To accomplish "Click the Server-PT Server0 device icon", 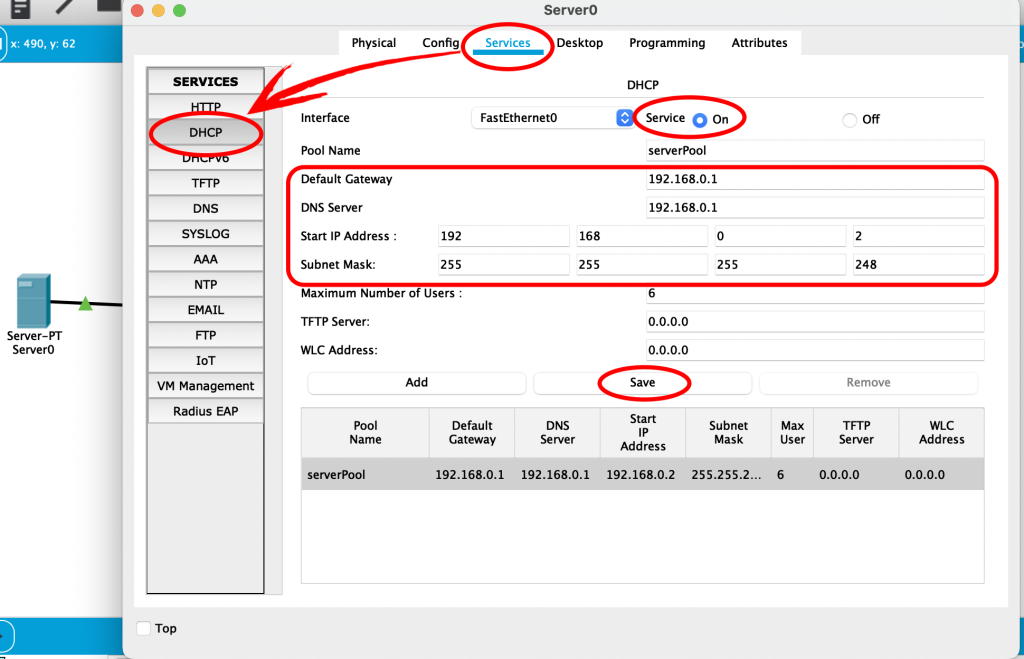I will click(33, 303).

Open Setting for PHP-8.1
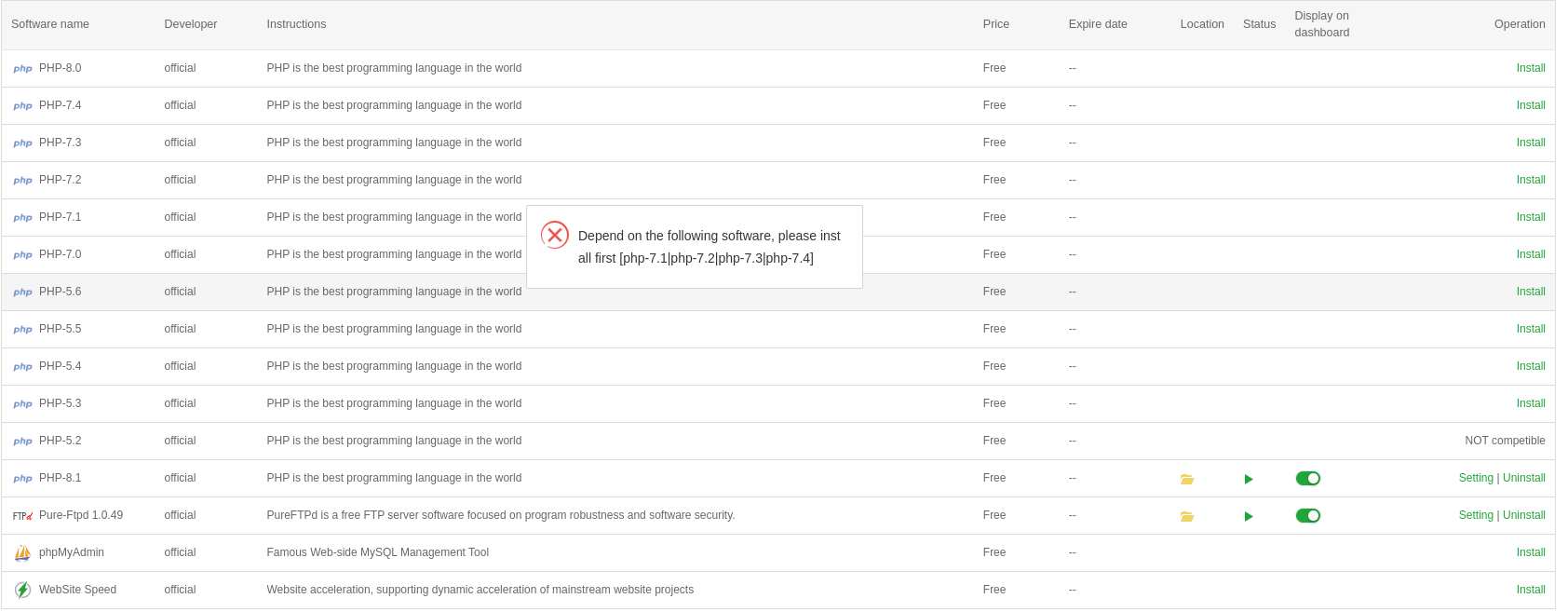coord(1475,478)
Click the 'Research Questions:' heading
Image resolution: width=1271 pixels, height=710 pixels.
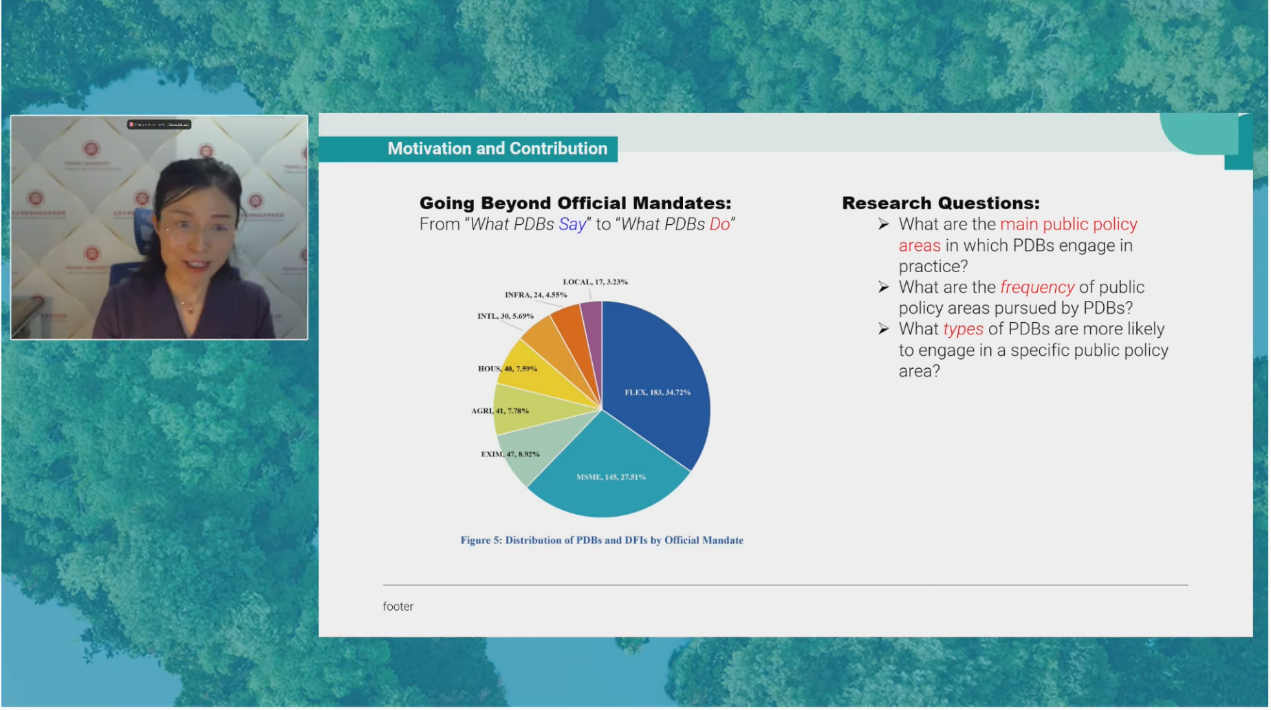(x=940, y=203)
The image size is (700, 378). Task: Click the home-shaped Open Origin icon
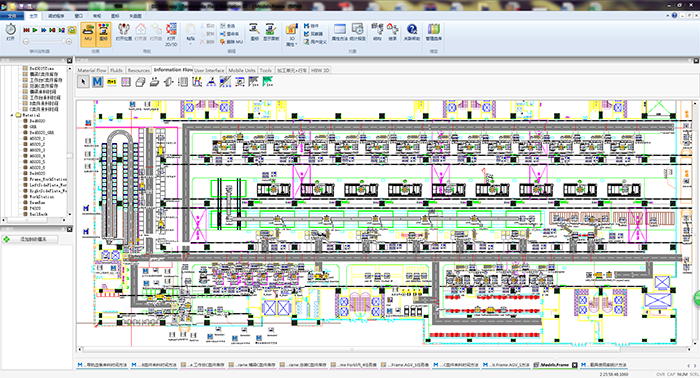pos(141,29)
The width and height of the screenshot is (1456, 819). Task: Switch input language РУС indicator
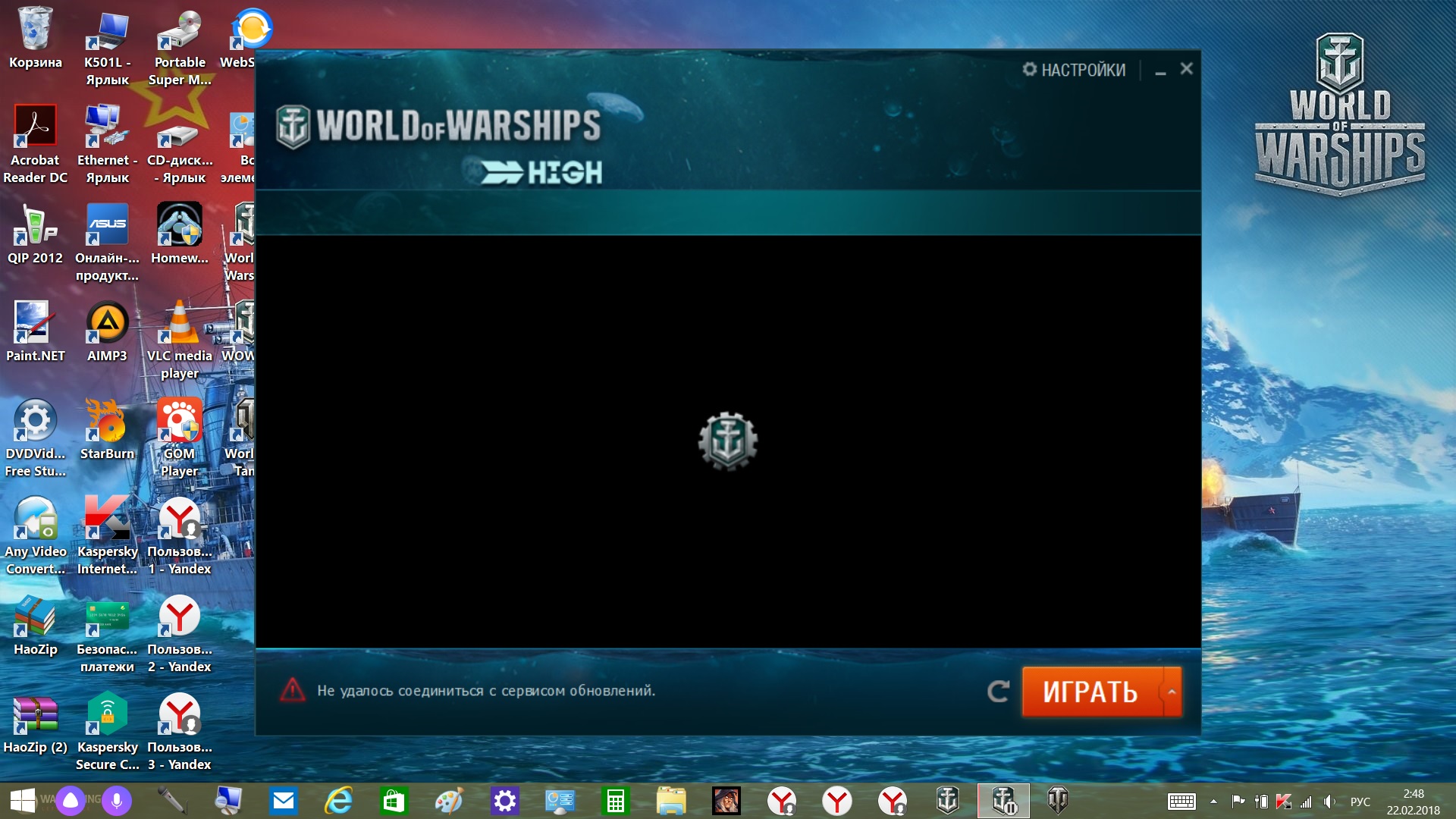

•••••

Directions: If a line falls between the one containing "Image resolution: width=1271" and the last line of the records above, inclusive, restate it exactly; leave out the pictures and everything else.

The answer:
Image resolution: width=1271 pixels, height=710 pixels.
(x=940, y=203)
The image size is (700, 378). Task: Click the home-shaped Open Origin icon
pos(141,29)
The width and height of the screenshot is (1456, 819). Task: Switch input language РУС indicator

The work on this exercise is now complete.